__To be done__.
(A) In the forum thread about the GTO, at what mileage did geeteeohguy overhaul his '67?
(B) Give every distinct username that appears in a post heading of the forum thread about the GTO.
(C) Carry on the forum thread about the GTO from the point where it ends.

__Excerpted text__.

·····

Whoa, there, SD!! Think twice before you pull the engine and tear it apart. A re-seal and paint job, ok, and perhaps a timing chain. But at your mileage, it 's overkill to do an overhaul. I overhauled my '67 at 173,000 miles, and I should have just done a valve job. Everything else was in spec. Keep in mind that once it's torn down and the car is not running, it is very easy to start 'improving' things to the point of where the car is no longer a survivor and is now just another fixed up GTO.


----------



## chuckha62 (Apr 5, 2010)

^^^^^^ What he said. with the mileage on that car, there should be no need for a full re-ring and re-bearing. 

Again, beautiful car! What a find! It's encouraging to know those are still out there, isn't it?


----------



## SDBA292 (Sep 9, 2013)

I hear ya! I'll see how it sounds and runs after I rebuild the carbs and give her a good tune up!


----------



## SDBA292 (Sep 9, 2013)

geeteeohguy said:


> Whoa, there, SD!! Think twice before you pull the engine and tear it apart. A re-seal and paint job, ok, and perhaps a timing chain. But at your mileage, it 's overkill to do an overhaul. I overhauled my '67 at 173,000 miles, and I should have just done a valve job. Everything else was in spec. Keep in mind that once it's torn down and the car is not running, it is very easy to start 'improving' things to the point of where the car is no longer a survivor and is now just another fixed up GTO.


So, you're saying a re-paint won't hurt the value of the car???


----------



## geeteeohguy (Feb 2, 2008)

Re-painting/touching up the ENGINE. NOT the car!!! Original paint cars are hot, and very rare in the condition yours is. I would not touch it other than to gently clean and wax it. I've owned a few original paint early GTO's, but none of them were nearly as nice as yours, and this was 30+ years ago, when the cars weren't that old. You have a real treasure there, seriously.

·····

__Data segment__.
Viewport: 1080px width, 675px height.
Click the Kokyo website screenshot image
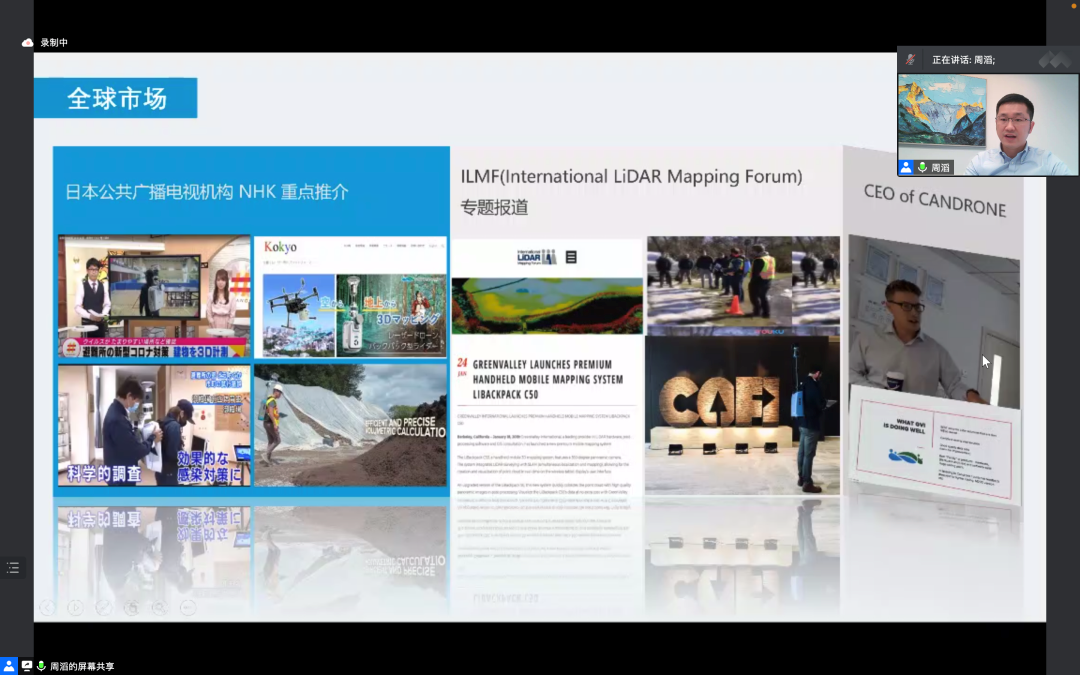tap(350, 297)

·····

__Answer set__.
(A) He overhauled it at 173,000 miles.

(B) chuckha62, SDBA292, geeteeohguy

(C)
----------



## SDBA292 (Sep 9, 2013)

geeteeohguy said:


> Re-painting/touching up the ENGINE. NOT the car!!! Original paint cars are hot, and very rare in the condition yours is. I would not touch it other than to gently clean and wax it. I've owned a few original paint early GTO's, but none of them were nearly as nice as yours, and this was 30+ years ago, when the cars weren't that old. You have a real treasure there, seriously.


Thanks for the clarification! I was starting to wonder about you on the "re-paint"...just kidding! I talked to a local GTO expert today (he has owned over 30). He has seen pics of my car and said he thought it was worth somewhere in the mid to upper $50's. Anyone on here agree??? He is coming over Friday to take a closer look. He also said to the right buyer it could go higher. I have the car insured at $50K. I have had several people asking what I paid for the car, all I will say is it was a shoe box full of $100 dollar bills!

Thanks for all of the help guy's!:cheers


----------



## geeteeohguy (Feb 2, 2008)

Value and worth is determined by what someone will actually pay, period. I missed out on a super clean original '66 ragtop a couple of years back that sold for 30k....it was easily a 50k car, IMO. Trying to _get_ 50-60k for an early GTO these days is tough. Do-able, but tough. I would have to see the car in person to make an accurate evaluation.


----------



## SDBA292 (Sep 9, 2013)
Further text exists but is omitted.